What is required → What you return must match the entries exactly, except that the pictures are gone.

*** Recorded data ***

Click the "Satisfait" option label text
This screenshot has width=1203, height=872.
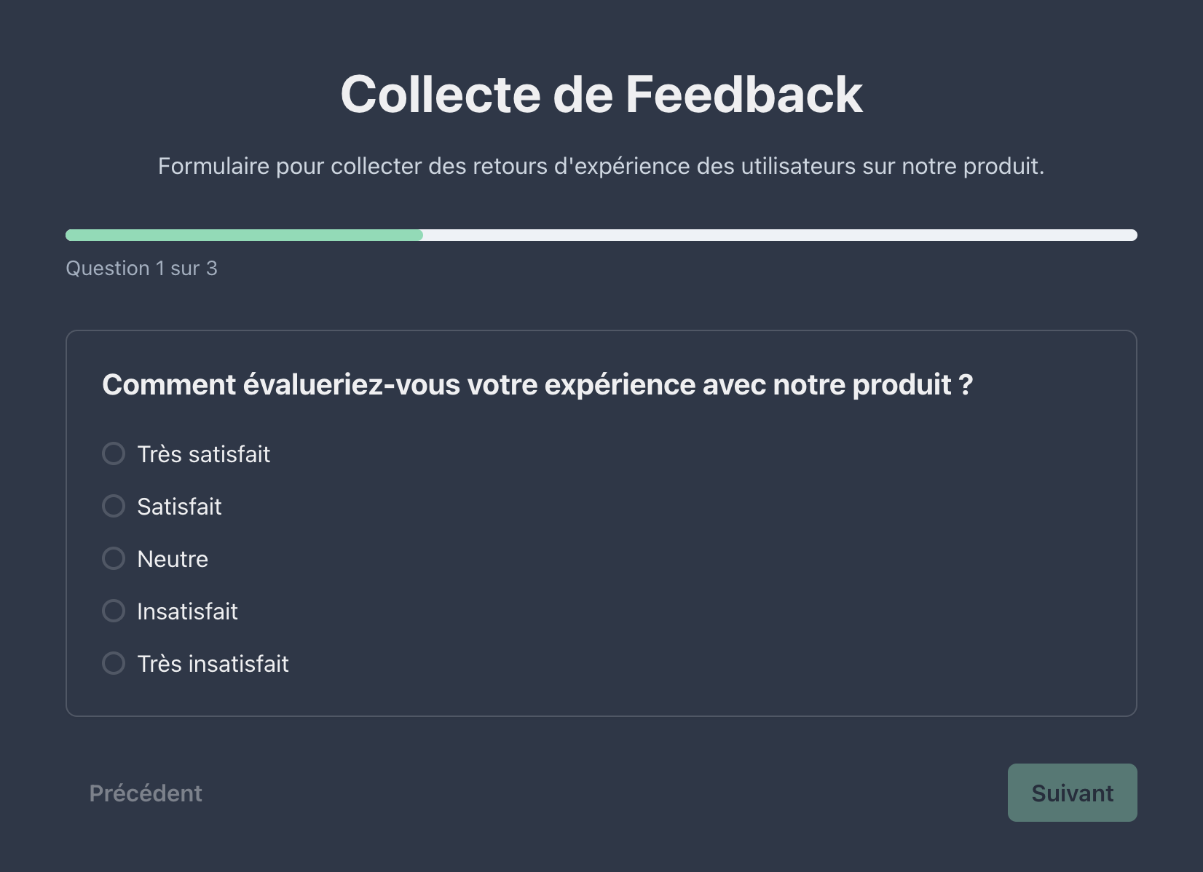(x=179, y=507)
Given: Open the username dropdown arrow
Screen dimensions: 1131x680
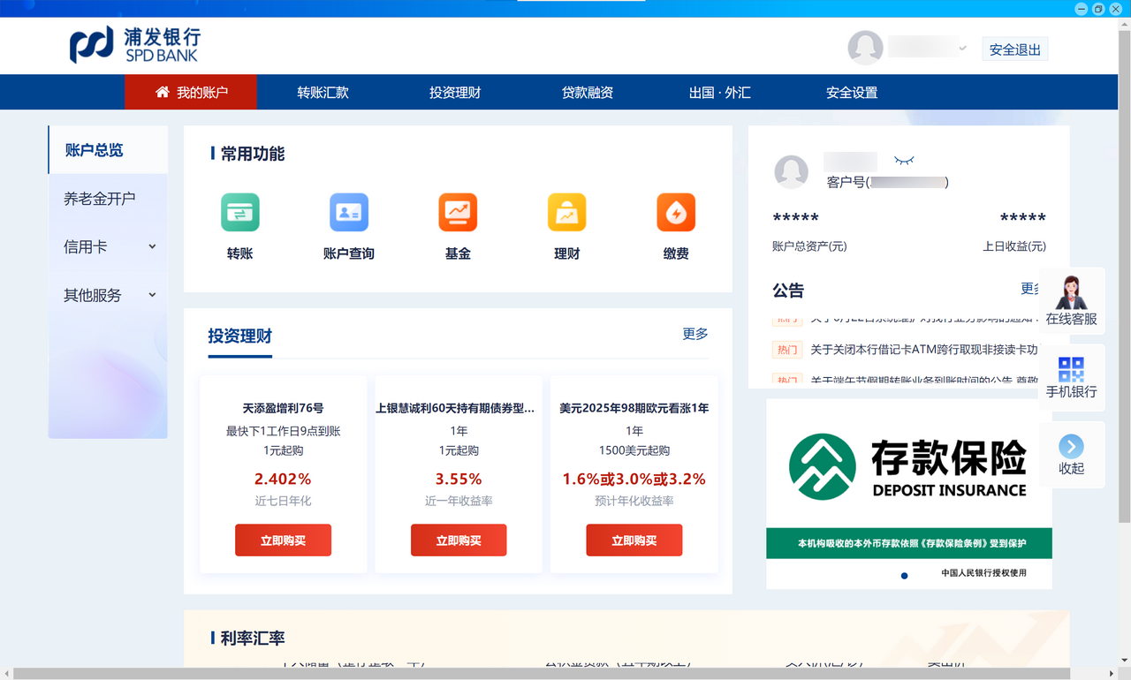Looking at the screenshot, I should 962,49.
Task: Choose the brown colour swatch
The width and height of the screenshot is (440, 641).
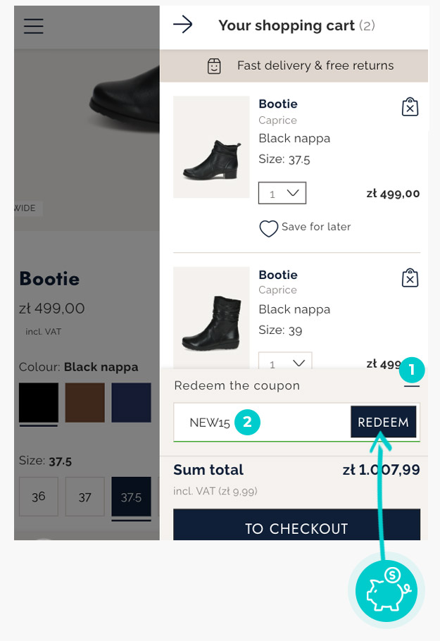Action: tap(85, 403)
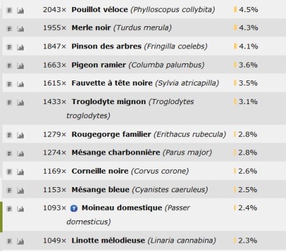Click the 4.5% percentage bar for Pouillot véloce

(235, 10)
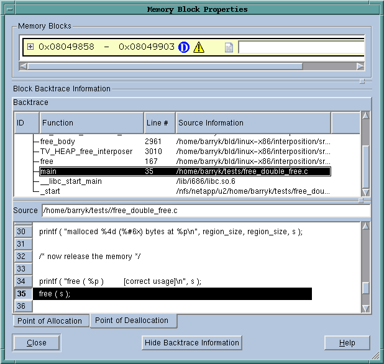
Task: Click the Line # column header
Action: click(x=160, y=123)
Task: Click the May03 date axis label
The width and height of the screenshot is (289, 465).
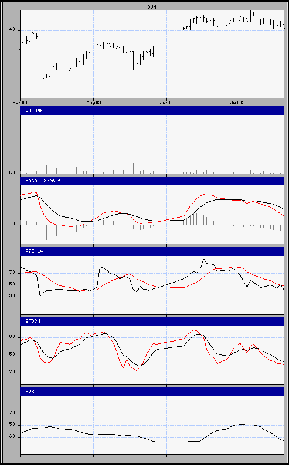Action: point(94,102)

***

Response area →
Click the "Satisfait" option label text
This screenshot has width=1203, height=872.
(x=179, y=507)
Given: Open the username dropdown arrow
Screen dimensions: 1131x680
Looking at the screenshot, I should 962,49.
Task: Choose the brown colour swatch
The width and height of the screenshot is (440, 641).
Action: tap(85, 403)
Click the 4.5% percentage bar for Pouillot véloce

(235, 10)
Task: Click the Line # column header
Action: click(x=160, y=123)
Task: Click the May03 date axis label
The width and height of the screenshot is (289, 465).
Action: point(94,102)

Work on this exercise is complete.